The third directorial effort by star and co-writer Tommy Lee Jones, The Homesman is by turns a post-modern western, a tragic portrait of historical feminism, and an odd-couple odyssey in the vein of The African Queen. While the film works as a series of scenes and ideas, it fails to cohere into a satisfying whole.
The crux of the film would seem to be the suffering of the protagonist’s three charges as expressed through the character of Mary Bee, who faces her own hardships based on her gender and situation. Playing—as she too often does—an unimpeachable saint, Hilary Swank nonetheless brings the necessary grit and charm to a character that has the potential to be a serious drag. The juxtaposition of Mary Bee’s fears at growing old alone alongside her singleminded desire to help a group of women who have suffered far more than she has, is an innovative thesis for a film working within such a traditionally masculine genre. This makes it all the more disappointing when the film makes an abrupt third act shift that establishes Jones’s character as the true protagonist.

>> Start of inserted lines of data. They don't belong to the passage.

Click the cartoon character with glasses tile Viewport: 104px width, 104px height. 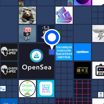point(70,3)
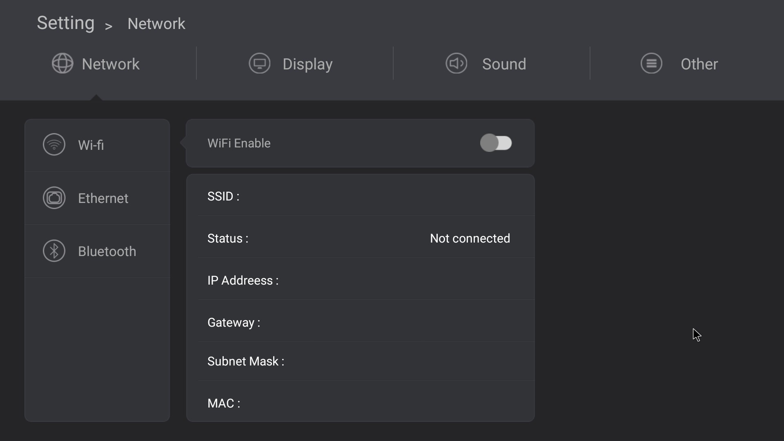The height and width of the screenshot is (441, 784).
Task: Select the Bluetooth symbol icon
Action: pos(54,251)
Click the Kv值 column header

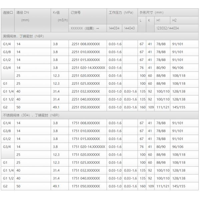pos(56,13)

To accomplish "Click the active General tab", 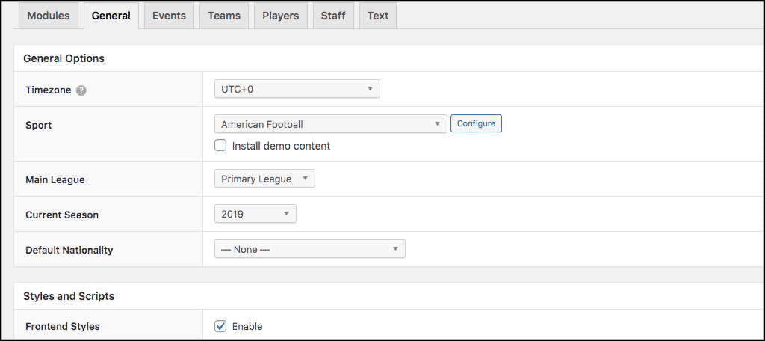I will (111, 16).
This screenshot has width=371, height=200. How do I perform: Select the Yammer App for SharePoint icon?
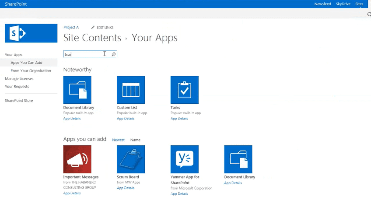coord(185,159)
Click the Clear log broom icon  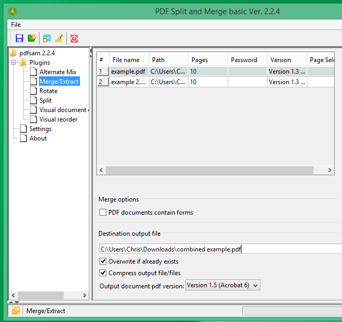58,38
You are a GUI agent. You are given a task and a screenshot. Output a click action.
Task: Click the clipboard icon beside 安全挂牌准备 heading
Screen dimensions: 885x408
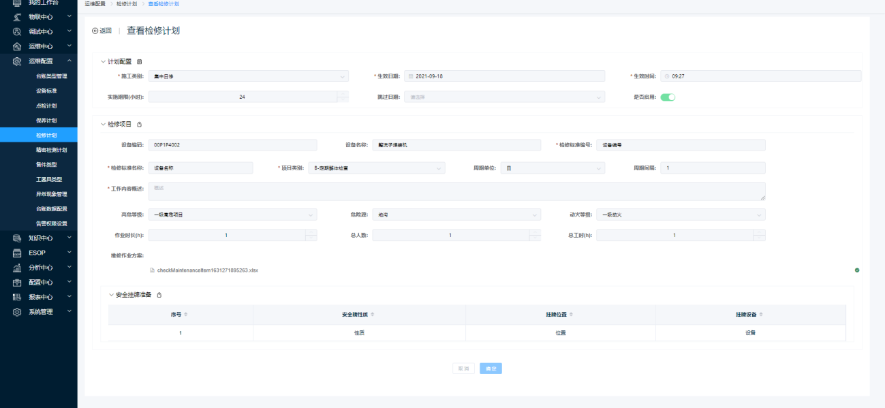[x=159, y=295]
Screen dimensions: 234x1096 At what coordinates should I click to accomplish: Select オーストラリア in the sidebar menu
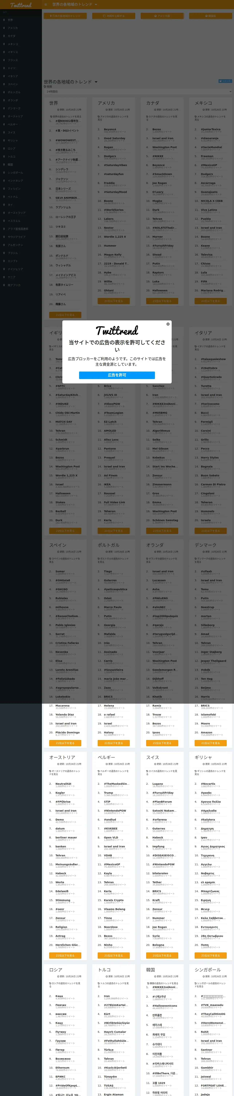[x=17, y=213]
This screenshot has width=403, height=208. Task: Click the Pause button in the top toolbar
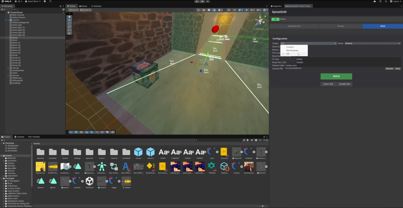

Although Tommy Lee Jones refreshingly attempts to shed his usual aura of hyper-competent, stone-faced gruffness—Briggs is both a short-sighted jackass and more than a bit of a goofball—his decision to jettison Swank’s character’s arc for his own leaves The Homesman looking suspiciously like a vanity project. The film looks great and its heart is in the right place, but it ultimately falls into a rut of cynicism and brutality that feels unearned and unnecessary.